This is not an easy problem, and it does no one any good to pretend that it is. Tackling the issue also requires those considering it to consider other social situations. Is someone supporting equal treatment of women in Saudia Arabia practicing hate speech against the conservative ruling party? If we'd had systems that let us actively regulate speech in the way we can now, would it have been appropriate to block Martin Luther King Jr. because his message was growing civil disobedience and causing families to bicker over race politics? Why are we so damn certain that any argument today will necessarily be decided by a regression rather than a wider acceptance of more progress? Change in human societies is always ugly, always comes at the cost of pain and strife, and on the balance has usually moved us in a forward direction. I can't say the same for censorship. Censorship makes impossible any forward movement, and only serves to leave regressive mindsets to fester and make-believe that they have more support than they actually do.

2 comments

We're not talking about banning these posts, or hiding them, or censoring them. Just not showing them as widely as they do other posts. It doesn't even need to go as deep as "this is hateful", but rather "this has the potential to be hateful" or giving the author the ability to control how widely the message is being shared.

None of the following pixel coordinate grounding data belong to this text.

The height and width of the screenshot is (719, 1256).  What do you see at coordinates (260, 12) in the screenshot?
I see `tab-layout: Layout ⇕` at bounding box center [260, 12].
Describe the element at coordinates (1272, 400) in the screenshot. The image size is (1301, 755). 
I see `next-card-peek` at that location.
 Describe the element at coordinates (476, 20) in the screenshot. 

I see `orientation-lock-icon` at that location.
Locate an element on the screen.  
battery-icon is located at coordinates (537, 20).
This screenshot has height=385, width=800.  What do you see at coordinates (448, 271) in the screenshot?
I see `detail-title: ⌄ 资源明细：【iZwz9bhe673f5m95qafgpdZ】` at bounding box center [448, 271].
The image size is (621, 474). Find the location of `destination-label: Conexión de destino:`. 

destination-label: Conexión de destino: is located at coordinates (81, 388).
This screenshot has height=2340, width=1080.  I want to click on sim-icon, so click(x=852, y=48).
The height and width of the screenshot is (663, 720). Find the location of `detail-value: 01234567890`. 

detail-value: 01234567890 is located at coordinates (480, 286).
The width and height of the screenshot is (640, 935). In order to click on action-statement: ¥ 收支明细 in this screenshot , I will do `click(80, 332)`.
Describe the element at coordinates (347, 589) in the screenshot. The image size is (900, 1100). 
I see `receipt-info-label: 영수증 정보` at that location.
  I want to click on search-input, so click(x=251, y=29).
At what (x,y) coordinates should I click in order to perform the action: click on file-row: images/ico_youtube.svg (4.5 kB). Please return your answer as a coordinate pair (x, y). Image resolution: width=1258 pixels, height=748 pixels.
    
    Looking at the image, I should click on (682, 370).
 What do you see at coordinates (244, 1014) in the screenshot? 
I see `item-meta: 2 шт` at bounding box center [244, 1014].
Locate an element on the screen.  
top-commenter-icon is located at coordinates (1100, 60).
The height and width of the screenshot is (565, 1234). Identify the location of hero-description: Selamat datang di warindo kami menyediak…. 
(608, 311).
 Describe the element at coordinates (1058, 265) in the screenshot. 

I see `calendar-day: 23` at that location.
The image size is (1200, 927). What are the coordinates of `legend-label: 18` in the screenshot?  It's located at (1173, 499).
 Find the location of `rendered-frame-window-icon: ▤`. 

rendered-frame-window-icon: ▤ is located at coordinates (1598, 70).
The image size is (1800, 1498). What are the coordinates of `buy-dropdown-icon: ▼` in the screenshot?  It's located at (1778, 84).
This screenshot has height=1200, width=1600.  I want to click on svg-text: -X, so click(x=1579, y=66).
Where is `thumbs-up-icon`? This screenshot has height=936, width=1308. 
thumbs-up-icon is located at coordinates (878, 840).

I see these people here trying to debate solutions like good engineers, but unless they work at Twitter, it's a waste. We can guess all day and come up with a million solutions but when it comes down to it, Twitter absolutely has the ability to control posts that spiral out of control. What they don't have is the desire to do so.

What's the line between censoring and "not showing them as widely as other posts"?
It can be smoothly related with probability of post being undesirable. So if algo thinks it's 50% undesirable simply count it as "half a weight." Or tune this function to be whatever you want. Twitter/etc already makes arbitrary choices about what gets shown.
Not every post gets shown as widely as some do. What's that line? That's where I'd start.
For every mean-spirited hate post that gets promoted, another tweet about knitting is not promoted. Why is censorship only bad if the content is hateful?
"How is it supposed to know that when person A says something and when person B says the exact same words....."

I was about to argue against this but then realised its worse than you suggest.

If I as a white person used the N word to describe a black person I would be labelled a racist, whereas a black person can say it all day long. But even if I black up and say it, its even worse. But then with gender the rules are almost reversed, I can declare myself a woman and expect that to be somewhat respected.

And on the internet no one knows you're a dog, or a transvestite in black face.